EXTRACTED DATA:

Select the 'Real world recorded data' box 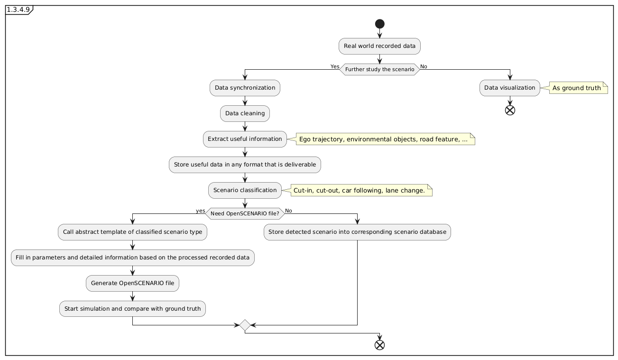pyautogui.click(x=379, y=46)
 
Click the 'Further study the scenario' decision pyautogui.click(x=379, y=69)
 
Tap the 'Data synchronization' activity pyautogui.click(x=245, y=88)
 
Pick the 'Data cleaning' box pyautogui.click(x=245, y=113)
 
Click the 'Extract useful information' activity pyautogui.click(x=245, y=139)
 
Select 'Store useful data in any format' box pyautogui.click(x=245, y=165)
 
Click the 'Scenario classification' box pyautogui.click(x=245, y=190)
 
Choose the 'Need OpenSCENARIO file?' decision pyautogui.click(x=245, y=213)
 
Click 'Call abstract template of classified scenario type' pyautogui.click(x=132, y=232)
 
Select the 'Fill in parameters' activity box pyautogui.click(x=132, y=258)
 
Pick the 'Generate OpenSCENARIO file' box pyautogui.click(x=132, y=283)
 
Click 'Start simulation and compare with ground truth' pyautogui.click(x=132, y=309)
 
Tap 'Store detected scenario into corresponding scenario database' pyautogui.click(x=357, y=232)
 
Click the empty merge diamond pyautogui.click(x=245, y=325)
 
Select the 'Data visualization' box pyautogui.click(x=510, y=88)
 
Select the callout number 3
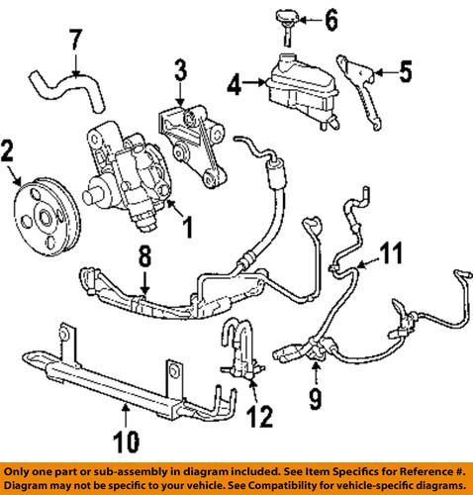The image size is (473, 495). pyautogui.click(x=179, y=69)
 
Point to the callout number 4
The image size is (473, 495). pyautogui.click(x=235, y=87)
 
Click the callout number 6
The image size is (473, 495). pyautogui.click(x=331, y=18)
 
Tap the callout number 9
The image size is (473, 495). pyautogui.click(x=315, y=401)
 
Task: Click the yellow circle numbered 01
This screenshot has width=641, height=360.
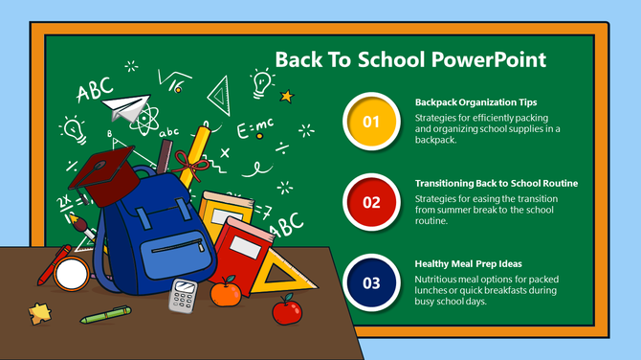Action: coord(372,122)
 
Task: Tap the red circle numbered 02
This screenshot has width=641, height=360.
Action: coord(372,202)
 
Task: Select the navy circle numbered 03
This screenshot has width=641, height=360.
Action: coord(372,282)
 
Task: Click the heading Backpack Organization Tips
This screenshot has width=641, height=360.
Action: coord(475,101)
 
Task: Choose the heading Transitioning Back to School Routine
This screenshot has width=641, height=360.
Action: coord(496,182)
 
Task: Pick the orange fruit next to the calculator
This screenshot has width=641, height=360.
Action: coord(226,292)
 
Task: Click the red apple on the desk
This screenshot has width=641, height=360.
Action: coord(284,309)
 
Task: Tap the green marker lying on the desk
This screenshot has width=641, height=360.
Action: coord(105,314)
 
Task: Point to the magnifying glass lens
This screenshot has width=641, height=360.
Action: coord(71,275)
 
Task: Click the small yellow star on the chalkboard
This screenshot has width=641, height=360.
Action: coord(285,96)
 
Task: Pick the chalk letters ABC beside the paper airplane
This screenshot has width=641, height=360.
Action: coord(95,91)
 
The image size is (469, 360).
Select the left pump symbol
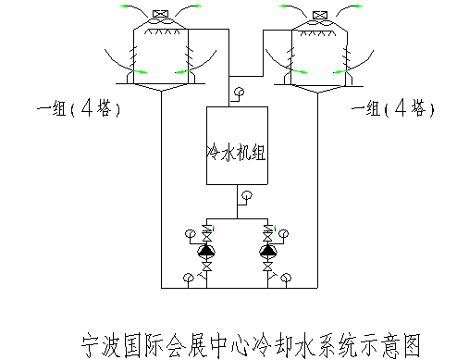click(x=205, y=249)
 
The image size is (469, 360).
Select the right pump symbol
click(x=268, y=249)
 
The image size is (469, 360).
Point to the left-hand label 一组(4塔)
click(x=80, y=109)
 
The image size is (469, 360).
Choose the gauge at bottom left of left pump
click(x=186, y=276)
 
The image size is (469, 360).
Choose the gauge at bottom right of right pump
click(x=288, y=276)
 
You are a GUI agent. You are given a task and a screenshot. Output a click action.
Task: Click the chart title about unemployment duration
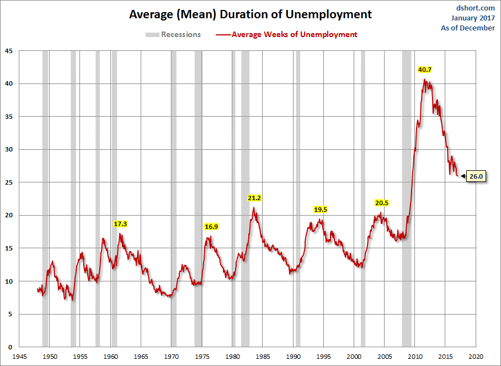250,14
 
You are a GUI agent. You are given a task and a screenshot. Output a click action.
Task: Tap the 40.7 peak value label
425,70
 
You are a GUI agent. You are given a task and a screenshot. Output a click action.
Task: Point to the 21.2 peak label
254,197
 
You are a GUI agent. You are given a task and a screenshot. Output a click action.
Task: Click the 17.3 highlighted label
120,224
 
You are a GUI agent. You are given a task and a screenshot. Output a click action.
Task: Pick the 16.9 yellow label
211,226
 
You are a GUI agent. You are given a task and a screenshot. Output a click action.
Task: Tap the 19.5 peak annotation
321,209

GIVEN TASK:
Copy out, word for word, the part of the data that opens with the line containing "Click 'Call abstract" and closes with the line containing "The image size is (473, 495). pyautogui.click(x=179, y=69)", both lines included. Leave out the pictures.

SOLUTION TO THIS PROBLEM:
Click 'Call abstract template of classified scenario type' pyautogui.click(x=132, y=232)
 
Select the 'Fill in parameters' activity box pyautogui.click(x=132, y=258)
 
Pick the 'Generate OpenSCENARIO file' box pyautogui.click(x=132, y=283)
 
Click 'Start simulation and compare with ground truth' pyautogui.click(x=132, y=309)
 
Tap 'Store detected scenario into corresponding scenario database' pyautogui.click(x=357, y=232)
 
Click the empty merge diamond pyautogui.click(x=245, y=325)
 
Select the 'Data visualization' box pyautogui.click(x=510, y=88)
 
Select the callout number 3
The image size is (473, 495). pyautogui.click(x=179, y=69)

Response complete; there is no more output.